O problema se agrava quando se trata de um infrator consciente e rico. "Existe aquele motorista que tem dinheiro e não liga se for multado, até mesmo porque não acredita muito na chance de perder a carteira", diz Philip Anthony Gold, consultor do BID (Banco Interamericano de Desenvolvimento) sobre questões de tráfego.

Segurança
"O infrator de hoje é a vítima de amanhã." "O acidente é a infração que não deu certo." Essas expressões, que mais parecem slogans de campanhas educativas, já estão comprovadas pelas estatísticas. É por essa razão que os contumazes representam uma ameaça à segurança do trânsito, que deixou 1.370 mortos na cidade de São Paulo em 2002.
Uma pesquisa da CET com base em todos os acidentes fatais de 2000 mostra que os índices de multas perigosas (excesso de velocidade, passagem no semáforo vermelho, trafegar na contramão e conversão proibida) entre os veículos acidentados são 2,2 vezes superiores aos de toda a frota: 27,7% deles tinham sido flagrados nos 12 meses anteriores, contra 12,7% da média paulistana.

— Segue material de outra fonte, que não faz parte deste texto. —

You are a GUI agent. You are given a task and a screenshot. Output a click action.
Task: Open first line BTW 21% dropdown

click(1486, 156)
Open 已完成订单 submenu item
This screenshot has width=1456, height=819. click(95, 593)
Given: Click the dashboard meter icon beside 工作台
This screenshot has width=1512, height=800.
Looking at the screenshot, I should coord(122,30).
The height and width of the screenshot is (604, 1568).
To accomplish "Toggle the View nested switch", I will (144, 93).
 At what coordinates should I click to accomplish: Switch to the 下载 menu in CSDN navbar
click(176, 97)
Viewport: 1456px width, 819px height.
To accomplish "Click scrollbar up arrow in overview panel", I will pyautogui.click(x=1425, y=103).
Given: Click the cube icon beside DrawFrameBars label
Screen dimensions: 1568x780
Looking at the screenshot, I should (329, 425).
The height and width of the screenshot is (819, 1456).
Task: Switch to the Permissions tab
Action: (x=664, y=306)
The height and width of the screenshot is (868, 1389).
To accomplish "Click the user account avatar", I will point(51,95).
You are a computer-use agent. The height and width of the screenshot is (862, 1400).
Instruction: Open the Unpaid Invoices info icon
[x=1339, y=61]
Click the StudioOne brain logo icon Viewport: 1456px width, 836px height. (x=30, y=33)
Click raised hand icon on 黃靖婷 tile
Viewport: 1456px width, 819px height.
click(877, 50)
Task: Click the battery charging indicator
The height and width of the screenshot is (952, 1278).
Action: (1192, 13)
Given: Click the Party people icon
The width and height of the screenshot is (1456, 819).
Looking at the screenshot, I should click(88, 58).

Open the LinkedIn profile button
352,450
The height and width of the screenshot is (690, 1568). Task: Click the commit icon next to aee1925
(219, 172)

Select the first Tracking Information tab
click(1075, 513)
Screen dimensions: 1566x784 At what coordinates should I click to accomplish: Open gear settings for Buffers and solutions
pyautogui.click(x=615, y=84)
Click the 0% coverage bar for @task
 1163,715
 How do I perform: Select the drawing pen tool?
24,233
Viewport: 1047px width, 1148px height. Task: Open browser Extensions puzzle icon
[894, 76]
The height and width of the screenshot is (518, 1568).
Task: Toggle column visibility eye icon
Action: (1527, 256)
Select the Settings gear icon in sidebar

Estudo semelhante feito no último mês em Salvador, com base nos acidentes fatais do terceiro trimestre deste ano, aponta para a mesma tendência: 45% tinham histórico de infrações perigosas. A média atingia três multas para cada veículo acidentado. "A irresponsabilidade dos motoristas é agravada pela sensação de impunidade", reforça Cristina Aragon, gerente de educação no trânsito da capital baiana, onde 55% da frota de 480 mil veículos não receberam nenhuma multa nos últimos três anos e apenas 15% acumularam, nesse intervalo de 36 meses, três ou mais multas.
Na família do estudante paulistano S., 24, a quantidade de pontos somada já seria suficiente para suspender a habilitação de todo mundo que mora na casa. No prontuário de sua mãe são 71 pontos. No do pai, 30. A maior parte das multas, porém, foi feita pela irmã dele, de 26 anos -embora os pontos não tenham sido transferidos para a carteira dela.
Ele afirma que a maioria é por uso do celular. Para ele, é uma mistura de displicência, distração e certeza de impunidade. S. diz ainda que não conhece ninguém que já teve a carteira cassada.